##### EXTRACT PROVIDED #####

People who composed and recorded music during lockdown are being given the opportunity to have their songs preserved in the British Library.
BBC Radio 5 Live said it has been inundated with tracks from musicians “of all standards” from across the UK.
The station is giving listeners the chance to have the music they created behind closed doors to be stored forever in the Sound Archive of the library.
The songs and music cover all genres and describe loss, laughs, hope and despair, family stress, tributes to key workers and even a simple desire to get back to the pub, offering a snapshot of cultural history.
A special virtual live concert will be broadcast on 5 Live on Friday March 26 at 6pm.
BBC Radio 5 Live presenter Chris Warburton, who will host Now That’s What I Call Lockdown with songwriter Amy Macdonald, said: “I’ve been amazed by the response we’ve had from our brilliant and creative listeners.
“It has been such a pleasure to hear tracks from musicians of all ages and all walks of life, from complete amateurs to professionals unable to play live.
“The music has been inspiring, emotional, funny and of an incredibly high standard. Knowing that the music will now be stored in the British Library is just fantastic.”
Andy Linehan, curator of Popular Music Collections at the British Library, said: “The British Library is documenting the effect of the pandemic on many aspects of life in the UK through oral history interviews, documentaries, news bulletins and printed publications.
“This is an excellent opportunity to acquire a collection of songs by a diverse array of musicians reflecting their thoughts and experiences of the past year.
“We are pleased to be able to archive this collection from BBC Radio 5 Live, to give future generations a picture of musicians’ creative reaction to the situation.”

##### EXCERPTED RECORDS #####

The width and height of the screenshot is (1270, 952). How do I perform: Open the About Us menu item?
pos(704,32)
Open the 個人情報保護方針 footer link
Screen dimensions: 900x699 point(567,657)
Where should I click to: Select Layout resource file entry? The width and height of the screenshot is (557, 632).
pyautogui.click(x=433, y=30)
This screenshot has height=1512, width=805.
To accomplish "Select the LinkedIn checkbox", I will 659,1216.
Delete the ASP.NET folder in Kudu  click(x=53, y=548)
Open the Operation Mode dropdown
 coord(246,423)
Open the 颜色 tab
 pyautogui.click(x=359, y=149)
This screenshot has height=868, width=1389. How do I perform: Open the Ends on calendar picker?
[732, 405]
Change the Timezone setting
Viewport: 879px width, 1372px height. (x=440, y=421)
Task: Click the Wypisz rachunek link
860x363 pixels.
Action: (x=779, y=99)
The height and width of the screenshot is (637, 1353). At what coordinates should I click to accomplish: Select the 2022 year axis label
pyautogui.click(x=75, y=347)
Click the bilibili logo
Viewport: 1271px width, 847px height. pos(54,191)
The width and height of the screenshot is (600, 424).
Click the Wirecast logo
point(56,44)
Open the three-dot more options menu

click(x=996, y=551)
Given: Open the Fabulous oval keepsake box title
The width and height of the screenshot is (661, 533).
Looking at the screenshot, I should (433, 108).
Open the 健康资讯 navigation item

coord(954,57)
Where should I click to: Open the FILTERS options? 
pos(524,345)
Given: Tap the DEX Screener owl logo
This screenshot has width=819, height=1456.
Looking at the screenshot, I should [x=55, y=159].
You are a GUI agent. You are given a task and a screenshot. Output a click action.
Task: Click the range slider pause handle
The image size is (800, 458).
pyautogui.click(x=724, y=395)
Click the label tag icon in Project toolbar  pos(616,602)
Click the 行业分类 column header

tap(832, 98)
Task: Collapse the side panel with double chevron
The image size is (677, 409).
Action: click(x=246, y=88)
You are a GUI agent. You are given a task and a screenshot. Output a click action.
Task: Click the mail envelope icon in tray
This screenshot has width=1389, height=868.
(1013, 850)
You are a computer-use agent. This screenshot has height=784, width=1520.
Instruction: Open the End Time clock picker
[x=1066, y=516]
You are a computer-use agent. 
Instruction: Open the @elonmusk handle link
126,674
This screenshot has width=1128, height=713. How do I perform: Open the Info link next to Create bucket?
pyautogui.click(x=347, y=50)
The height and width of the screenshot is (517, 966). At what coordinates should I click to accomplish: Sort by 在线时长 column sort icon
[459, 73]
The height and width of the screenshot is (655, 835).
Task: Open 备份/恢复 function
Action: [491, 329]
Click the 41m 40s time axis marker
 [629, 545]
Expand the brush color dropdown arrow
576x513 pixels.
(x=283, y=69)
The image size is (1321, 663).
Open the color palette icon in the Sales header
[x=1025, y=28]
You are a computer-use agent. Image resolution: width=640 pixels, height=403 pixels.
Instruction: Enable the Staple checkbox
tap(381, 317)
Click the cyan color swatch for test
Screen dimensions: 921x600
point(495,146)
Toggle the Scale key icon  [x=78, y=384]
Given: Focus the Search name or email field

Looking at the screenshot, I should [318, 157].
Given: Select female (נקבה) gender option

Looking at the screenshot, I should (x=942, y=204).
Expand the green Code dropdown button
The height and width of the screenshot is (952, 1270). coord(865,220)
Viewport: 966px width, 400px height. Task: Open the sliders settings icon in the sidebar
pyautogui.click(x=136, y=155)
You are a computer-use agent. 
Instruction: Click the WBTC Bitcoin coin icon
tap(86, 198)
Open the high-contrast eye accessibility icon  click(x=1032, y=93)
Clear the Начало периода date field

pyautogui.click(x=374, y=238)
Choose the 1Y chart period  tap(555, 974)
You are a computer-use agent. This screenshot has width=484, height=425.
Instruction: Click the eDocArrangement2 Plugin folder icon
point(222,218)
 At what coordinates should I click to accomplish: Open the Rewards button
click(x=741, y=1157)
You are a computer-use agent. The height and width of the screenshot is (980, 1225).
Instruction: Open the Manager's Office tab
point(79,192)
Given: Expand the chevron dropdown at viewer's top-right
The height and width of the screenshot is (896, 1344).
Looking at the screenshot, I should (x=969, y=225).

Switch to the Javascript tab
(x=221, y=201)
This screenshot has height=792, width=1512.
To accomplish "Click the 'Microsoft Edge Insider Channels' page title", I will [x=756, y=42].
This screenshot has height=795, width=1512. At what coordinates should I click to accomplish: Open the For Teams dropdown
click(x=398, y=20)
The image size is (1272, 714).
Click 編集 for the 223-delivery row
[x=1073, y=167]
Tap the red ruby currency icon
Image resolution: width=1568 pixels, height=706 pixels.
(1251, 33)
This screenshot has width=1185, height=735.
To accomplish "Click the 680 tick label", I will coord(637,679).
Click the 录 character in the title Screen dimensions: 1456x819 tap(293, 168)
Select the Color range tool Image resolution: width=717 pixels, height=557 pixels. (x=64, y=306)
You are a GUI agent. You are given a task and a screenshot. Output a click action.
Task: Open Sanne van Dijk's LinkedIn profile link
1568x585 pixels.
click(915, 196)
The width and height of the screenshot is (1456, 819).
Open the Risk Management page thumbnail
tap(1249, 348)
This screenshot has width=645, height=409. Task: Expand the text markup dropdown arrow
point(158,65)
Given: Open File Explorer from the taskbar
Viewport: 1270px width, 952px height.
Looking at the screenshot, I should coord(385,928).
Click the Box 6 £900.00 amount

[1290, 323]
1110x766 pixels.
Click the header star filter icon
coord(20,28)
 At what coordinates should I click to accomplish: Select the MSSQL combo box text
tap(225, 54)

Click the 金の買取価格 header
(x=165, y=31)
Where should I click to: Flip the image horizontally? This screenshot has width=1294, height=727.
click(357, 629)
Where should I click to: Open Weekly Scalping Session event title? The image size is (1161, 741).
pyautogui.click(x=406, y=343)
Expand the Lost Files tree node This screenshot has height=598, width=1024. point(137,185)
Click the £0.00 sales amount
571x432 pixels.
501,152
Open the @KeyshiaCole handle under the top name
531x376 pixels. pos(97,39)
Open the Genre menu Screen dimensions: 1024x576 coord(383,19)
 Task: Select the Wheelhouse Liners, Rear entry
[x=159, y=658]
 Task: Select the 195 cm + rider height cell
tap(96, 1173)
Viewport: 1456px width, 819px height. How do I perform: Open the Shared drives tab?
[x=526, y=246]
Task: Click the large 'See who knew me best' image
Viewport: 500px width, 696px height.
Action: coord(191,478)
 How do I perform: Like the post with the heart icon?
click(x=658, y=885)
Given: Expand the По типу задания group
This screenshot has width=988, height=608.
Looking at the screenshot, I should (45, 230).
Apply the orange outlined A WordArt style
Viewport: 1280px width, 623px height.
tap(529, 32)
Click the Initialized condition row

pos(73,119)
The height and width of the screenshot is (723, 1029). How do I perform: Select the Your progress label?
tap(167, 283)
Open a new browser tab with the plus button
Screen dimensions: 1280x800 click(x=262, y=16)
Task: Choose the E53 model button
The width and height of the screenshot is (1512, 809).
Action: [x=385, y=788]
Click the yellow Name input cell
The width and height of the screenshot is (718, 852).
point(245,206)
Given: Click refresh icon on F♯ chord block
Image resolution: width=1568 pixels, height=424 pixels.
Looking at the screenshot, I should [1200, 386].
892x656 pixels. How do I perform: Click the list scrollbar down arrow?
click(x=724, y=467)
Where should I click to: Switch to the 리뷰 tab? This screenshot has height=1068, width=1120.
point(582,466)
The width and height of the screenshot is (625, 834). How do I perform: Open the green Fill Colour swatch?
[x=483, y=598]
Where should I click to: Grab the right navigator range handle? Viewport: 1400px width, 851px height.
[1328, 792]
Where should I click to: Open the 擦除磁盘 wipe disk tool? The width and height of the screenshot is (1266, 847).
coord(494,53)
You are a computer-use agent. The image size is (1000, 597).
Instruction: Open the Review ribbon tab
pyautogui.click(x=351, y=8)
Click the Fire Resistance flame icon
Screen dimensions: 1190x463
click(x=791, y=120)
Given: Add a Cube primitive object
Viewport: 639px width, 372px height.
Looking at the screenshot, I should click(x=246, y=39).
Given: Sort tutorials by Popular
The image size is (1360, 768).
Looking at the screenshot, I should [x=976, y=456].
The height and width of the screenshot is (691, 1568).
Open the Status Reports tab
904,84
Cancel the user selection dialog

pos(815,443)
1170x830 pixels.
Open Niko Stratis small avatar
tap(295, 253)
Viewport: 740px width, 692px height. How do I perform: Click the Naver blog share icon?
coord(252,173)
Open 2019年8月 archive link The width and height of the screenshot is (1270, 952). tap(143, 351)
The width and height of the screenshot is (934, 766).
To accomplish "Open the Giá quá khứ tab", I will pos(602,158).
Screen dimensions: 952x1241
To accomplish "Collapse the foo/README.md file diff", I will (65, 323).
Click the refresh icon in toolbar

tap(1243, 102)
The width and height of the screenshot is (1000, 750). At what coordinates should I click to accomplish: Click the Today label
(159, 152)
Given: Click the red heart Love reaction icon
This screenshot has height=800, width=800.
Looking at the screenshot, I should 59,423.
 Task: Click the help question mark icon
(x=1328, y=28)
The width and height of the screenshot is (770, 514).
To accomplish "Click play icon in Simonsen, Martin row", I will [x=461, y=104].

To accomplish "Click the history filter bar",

#####

* _TASK DIRECTIONS_
Copy the passage of the lockdown music article that starts with "The station is" and goes on through "March 26 at 6pm.", replacing "snapshot" with "portrait".

* _TASK SOLUTION_
The station is giving listeners the chance to have the music they created behind closed doors to be stored forever in the Sound Archive of the library.
The songs and music cover all genres and describe loss, laughs, hope and despair, family stress, tributes to key workers and even a simple desire to get back to the pub, offering a portrait of cultural history.
A special virtual live concert will be broadcast on 5 Live on Friday March 26 at 6pm.